#### [GIVEN DATA]

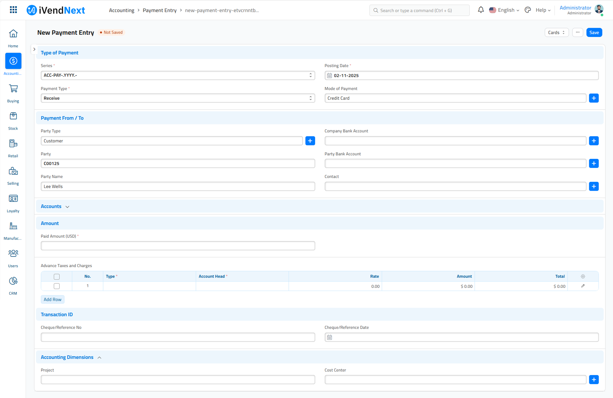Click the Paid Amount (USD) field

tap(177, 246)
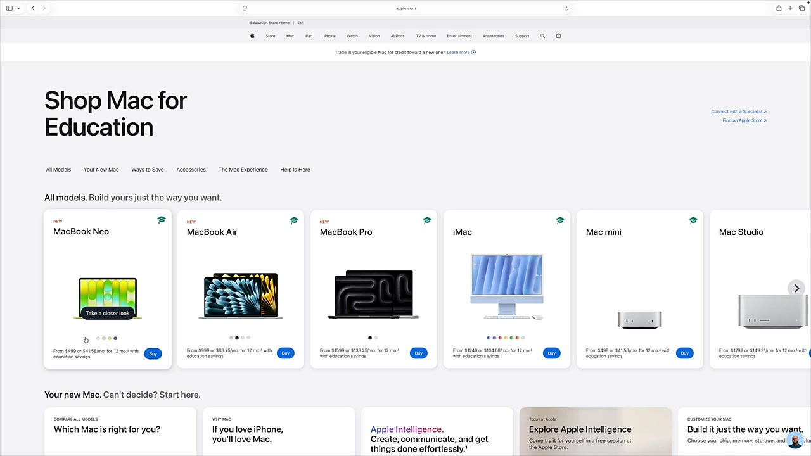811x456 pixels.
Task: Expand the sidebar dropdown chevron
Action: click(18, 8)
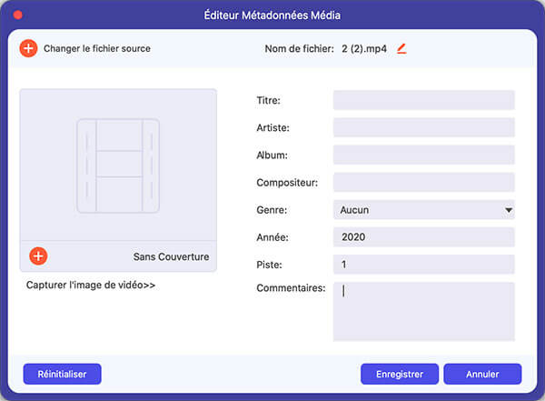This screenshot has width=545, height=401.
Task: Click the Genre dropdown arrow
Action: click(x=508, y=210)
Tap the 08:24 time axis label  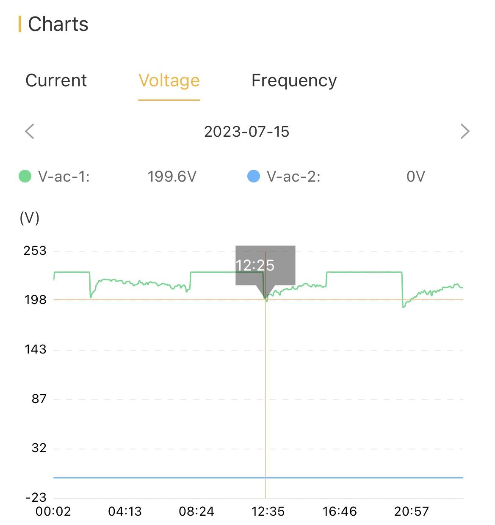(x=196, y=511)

==

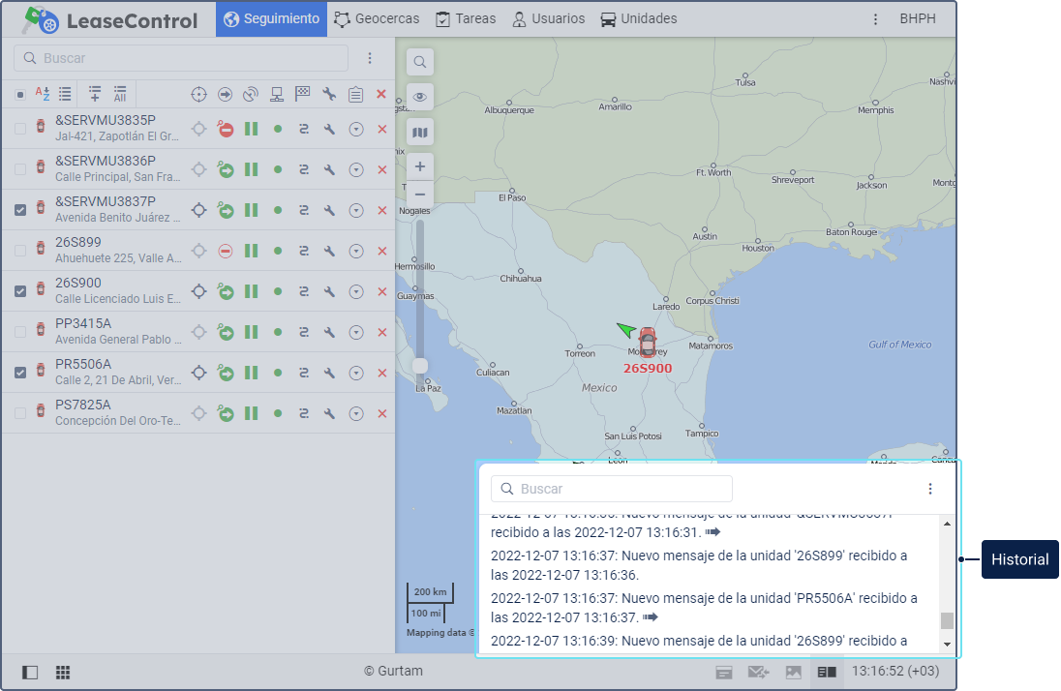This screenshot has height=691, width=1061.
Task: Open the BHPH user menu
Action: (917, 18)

==

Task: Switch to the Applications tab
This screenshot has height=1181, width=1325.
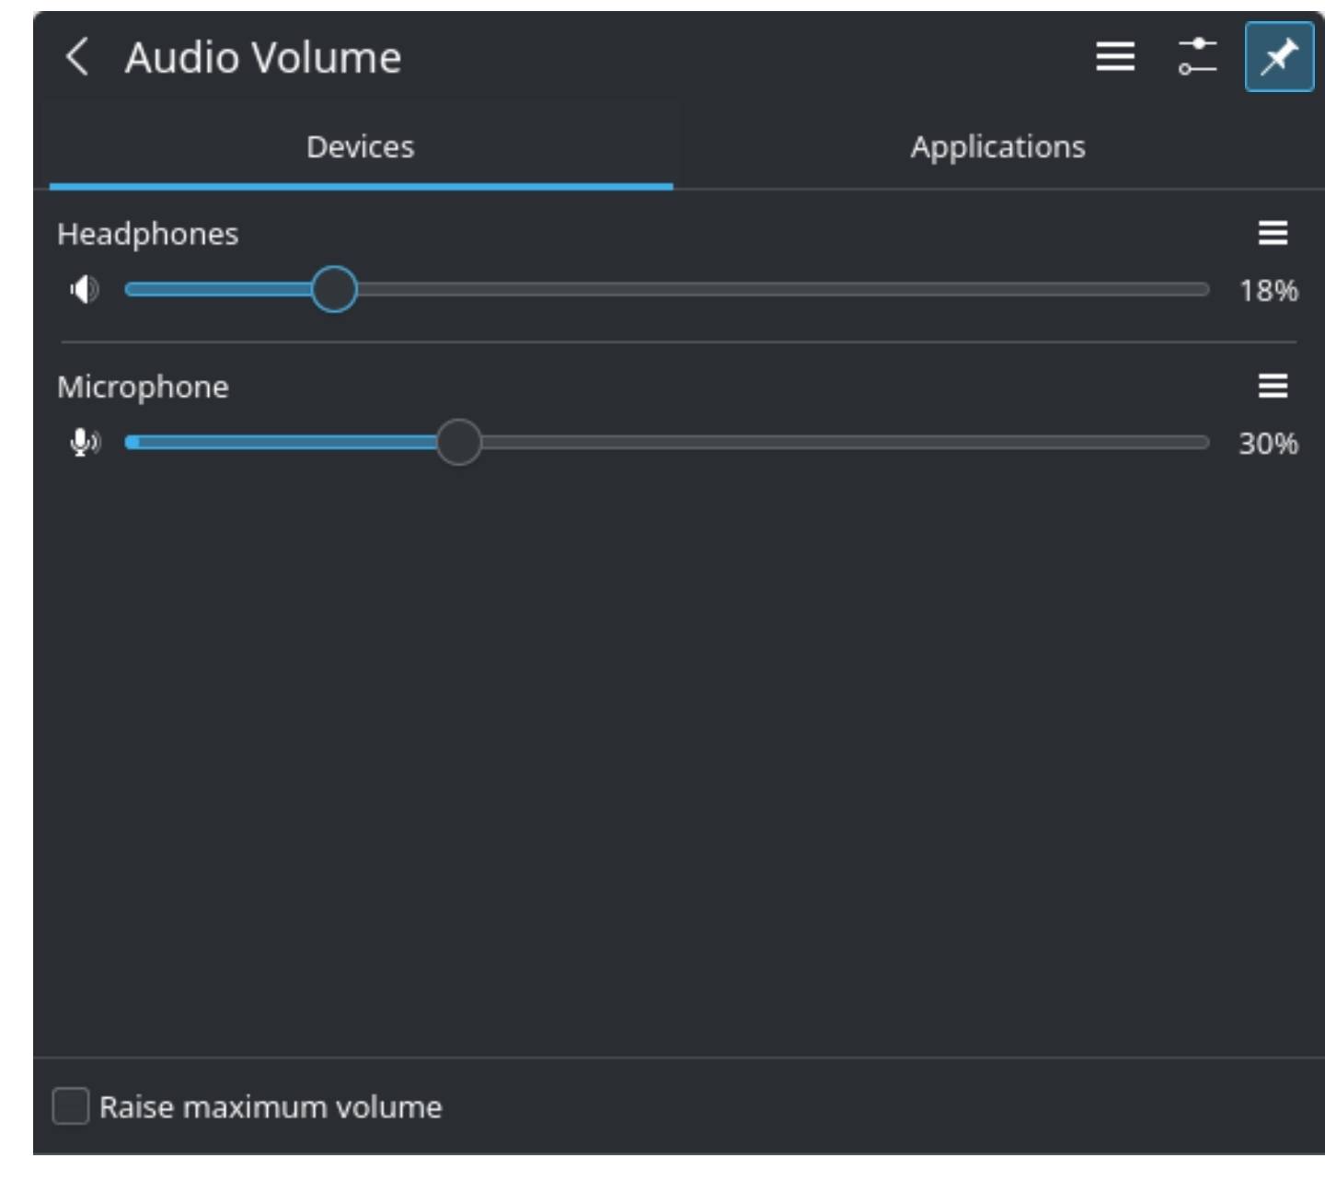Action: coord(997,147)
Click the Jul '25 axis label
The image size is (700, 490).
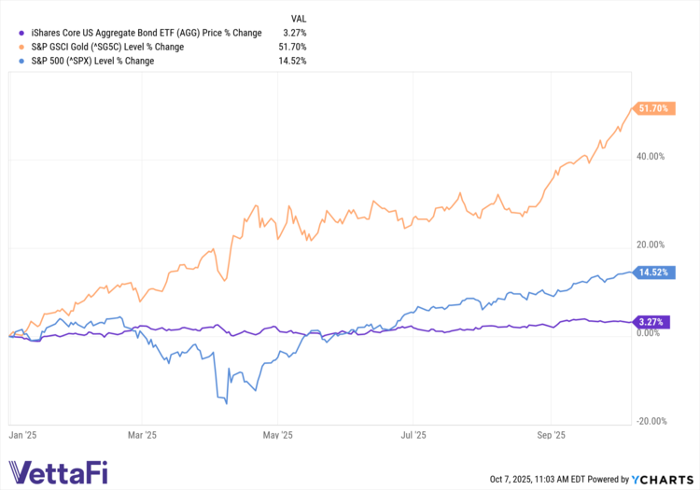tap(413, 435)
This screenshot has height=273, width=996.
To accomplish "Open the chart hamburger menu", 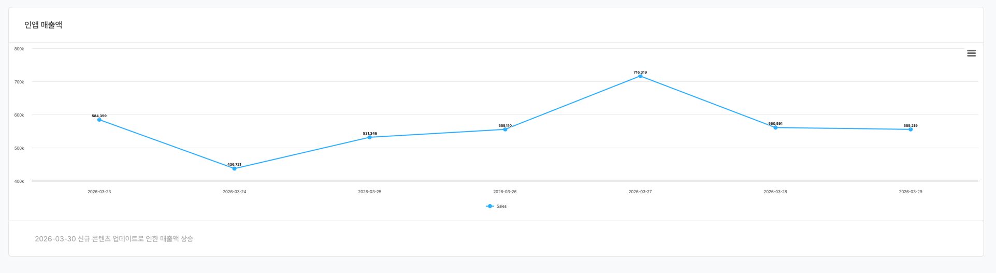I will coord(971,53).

#### [AIM]
Pick out every line of the items above that contains the string "Task", and copy each one in full. Case counts.

#### [ANSWER BELOW]
Task: Expand the sidebar dropdown chevron
Task: Click the Genre dropdown arrow
Task: Open the BHPH user menu
Task: Switch to the Applications tab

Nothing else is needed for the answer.